> SOURCE PASSAGE
◆ ◆ ◆

Core Idea: Task-irrelevant stimuli continuously perturb weights via a multiplicative coupling term in the learning update rule (\(\Delta W^* = \eta \tilde{W} x_{||} x_\perp^T\)), causing task-relevant representations to diffuse (drift) along the tangent space of the solution manifold.

Method¶

Overall Architecture¶

Under the online learning setting, once the network has converged to an optimal solution, continued online learning causes parameters to diffuse along the solution manifold. The dynamics are approximated via a stochastic differential equation (SDE), decomposed into a normal component (attracted back to the manifold) and a tangential component (pure diffusion/drift). The tangential diffusion coefficient is then derived as a function of the data distribution.

Key Designs¶

SDE Decomposition Framework
Function: Approximates post-convergence parameter dynamics as a continuous-time SDE, decomposed into normal and tangential components relative to the solution manifold.

◆ ◆ ◆

> GIVEN MATERIAL
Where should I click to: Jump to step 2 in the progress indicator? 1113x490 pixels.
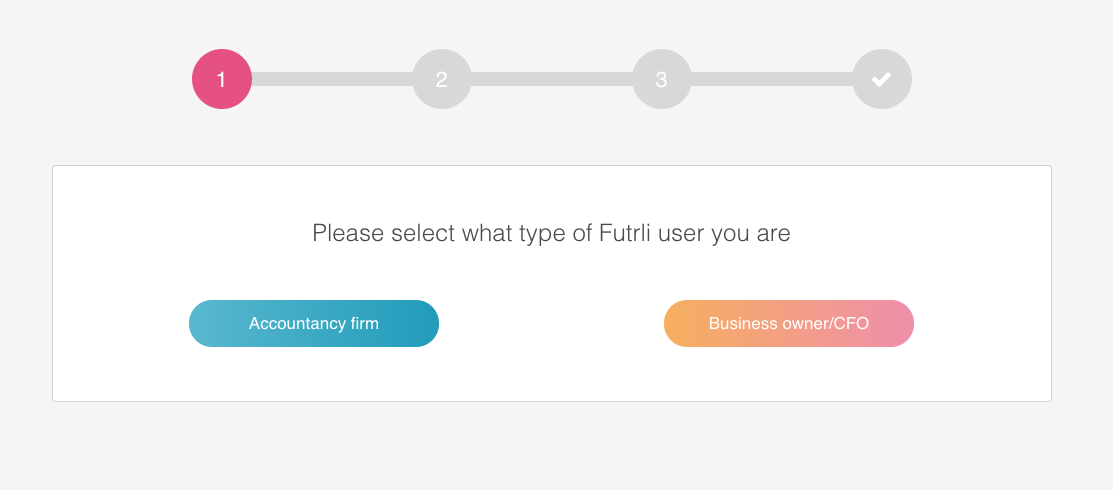point(442,79)
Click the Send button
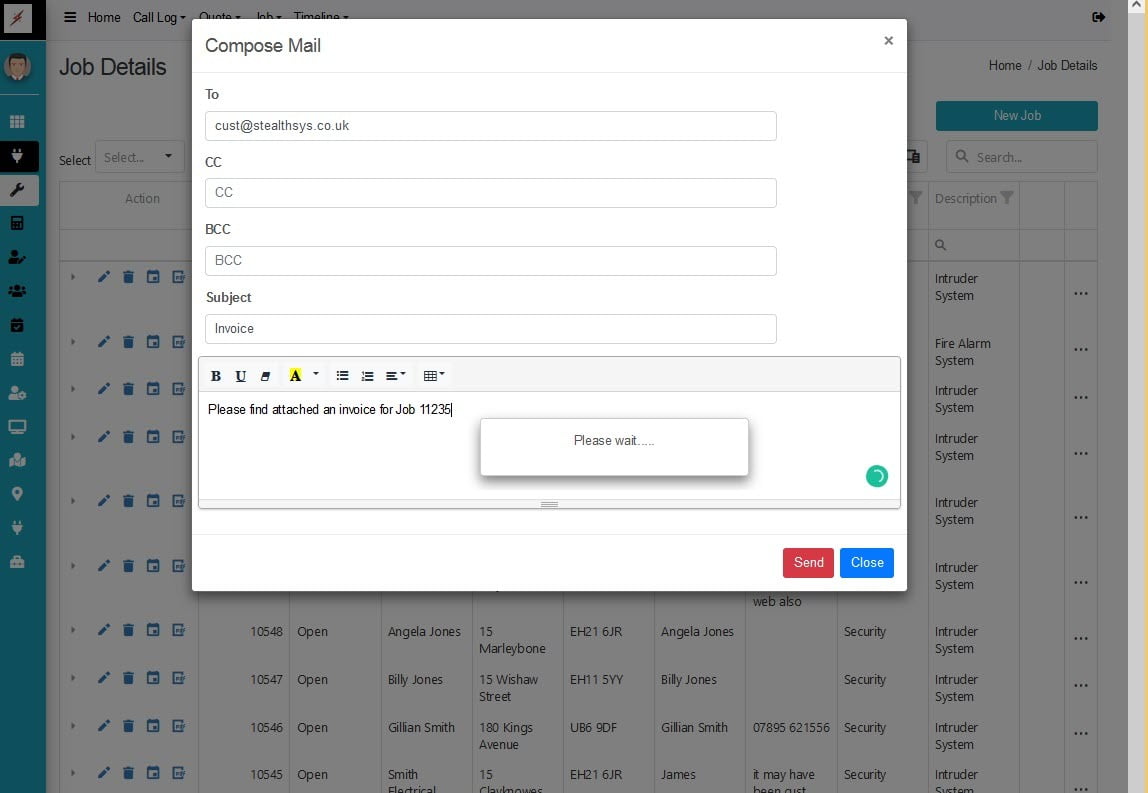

◆ ◆ ◆

From the passage on parameter drift along the solution manifold, set down everything from "Core Idea: Task-irrelevant" down to "the data distribution.". The material here was taken from a different source than the passage.

Core Idea: Task-irrelevant stimuli continuously perturb weights via a multiplicative coupling term in the learning update rule (\(\Delta W^* = \eta \tilde{W} x_{||} x_\perp^T\)), causing task-relevant representations to diffuse (drift) along the tangent space of the solution manifold.

Method¶

Overall Architecture¶

Under the online learning setting, once the network has converged to an optimal solution, continued online learning causes parameters to diffuse along the solution manifold. The dynamics are approximated via a stochastic differential equation (SDE), decomposed into a normal component (attracted back to the manifold) and a tangential component (pure diffusion/drift). The tangential diffusion coefficient is then derived as a function of the data distribution.